Plato, the greek philosopher from 428 BC excluded poetry from his ‘idealised’ world because poetry according to him necessitated a lie, an untruth. Is there a lie that can tell us the truth about ourselves? Our identity is a form of performance, we perform our identities like actors in a play.

There is no gender identity behind the expressions of gender… identity is performatively constituted by the very ‘expressions’ that are said to be its results.

— Judith Butler, Gender Trouble (1990)

In her most recent work The Bird of Paradise Julia is planning a performance, which takes place virtually, it draws inspiration from a diverse range of historical and contextual sources. The plan is to upload the images of the performance to the online ‘dating’ platform Tindr.

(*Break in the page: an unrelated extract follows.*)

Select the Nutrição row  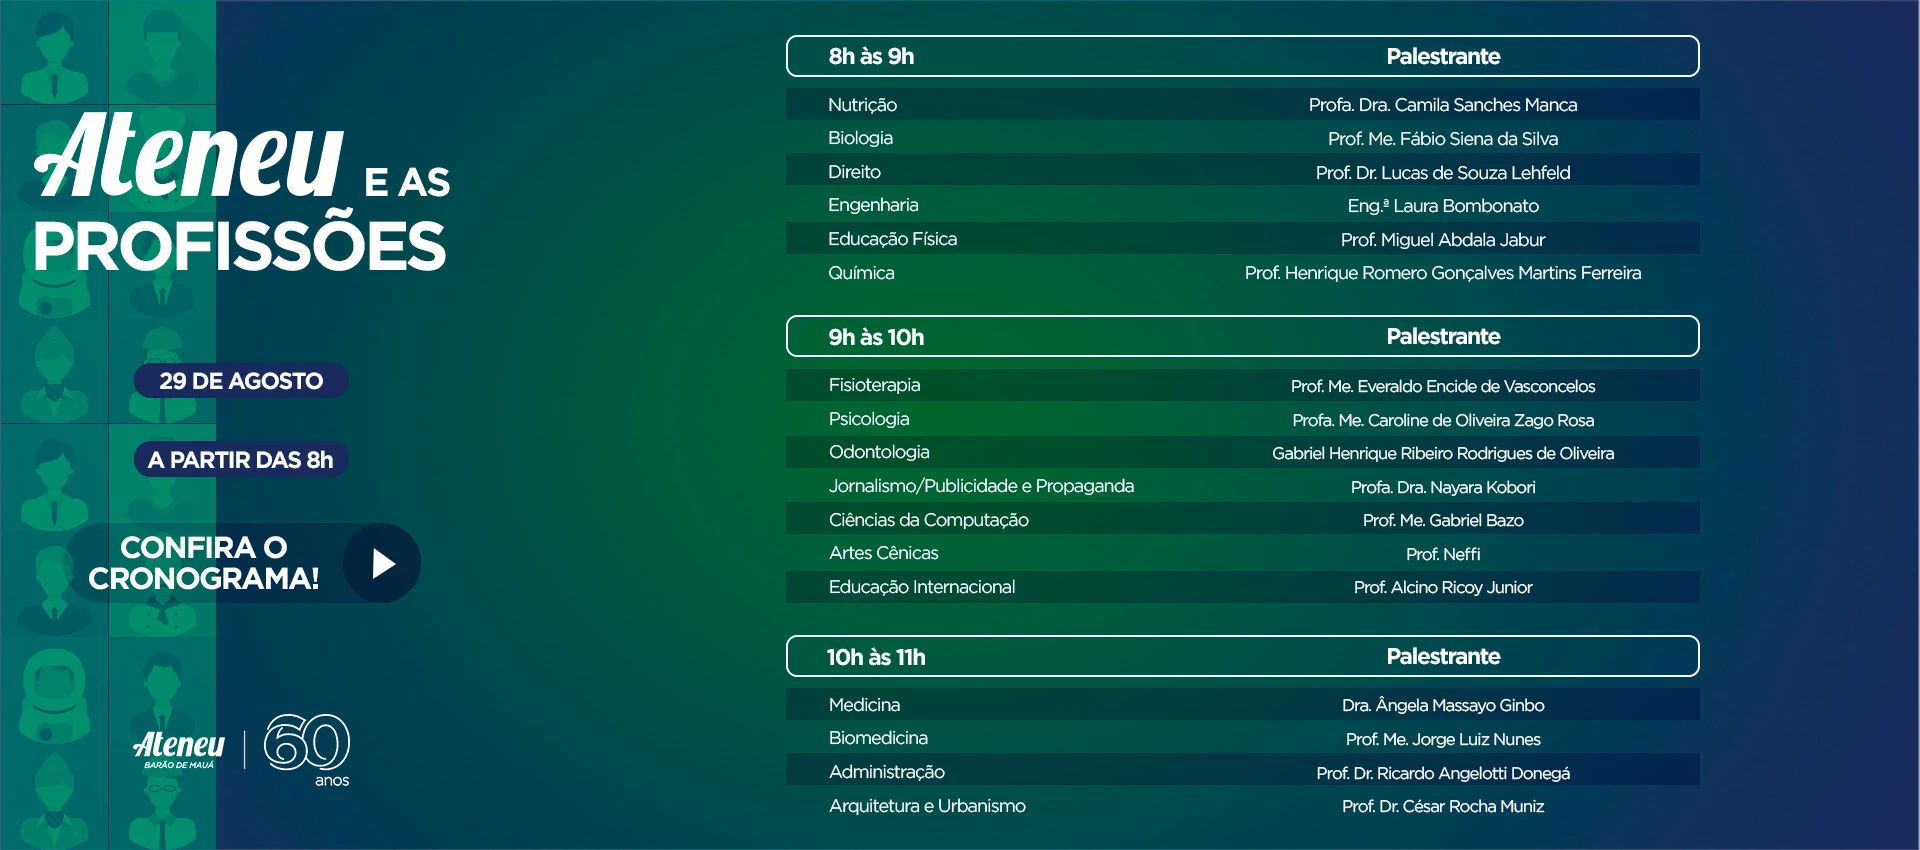point(1242,104)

I read that when explorers in papua new guinea first encountered the birds of paradise, it was in trading with locals, who had stripped the birds of their legs and wings, preserving only the colourful plumage. so the legend went that these were birds from heaven, who did not need wings to fly, nor legs to stand on. I couldn’t help but draw a parallel with the way modern aggressive lad culture that views women as glittering objects, and how women are supposed to respond in kind by being pretty and pliable.

— Julia Barbour, 2015

The Bird of Paradise, Julia Barbour

This idea offers a way for art to merge further into the realms of human interaction, into places often thought (or presumed) off limits. I’ve never actually used Tindr, so I apologise if it’s your favourite place to swiftly move your finger from left to right or right to left, but if you came across this… what would you think?

Julia’s work incorporates elements of performance as well as art as an unexpected intervention into reality. Her work offers a way for us to reframe our discourse on the body, a way to reclaim the self and our own corporeality simultaneously.

Julia’s work shows an awareness of power, and subverts it beautifully with an absurdity which is both witty and serious.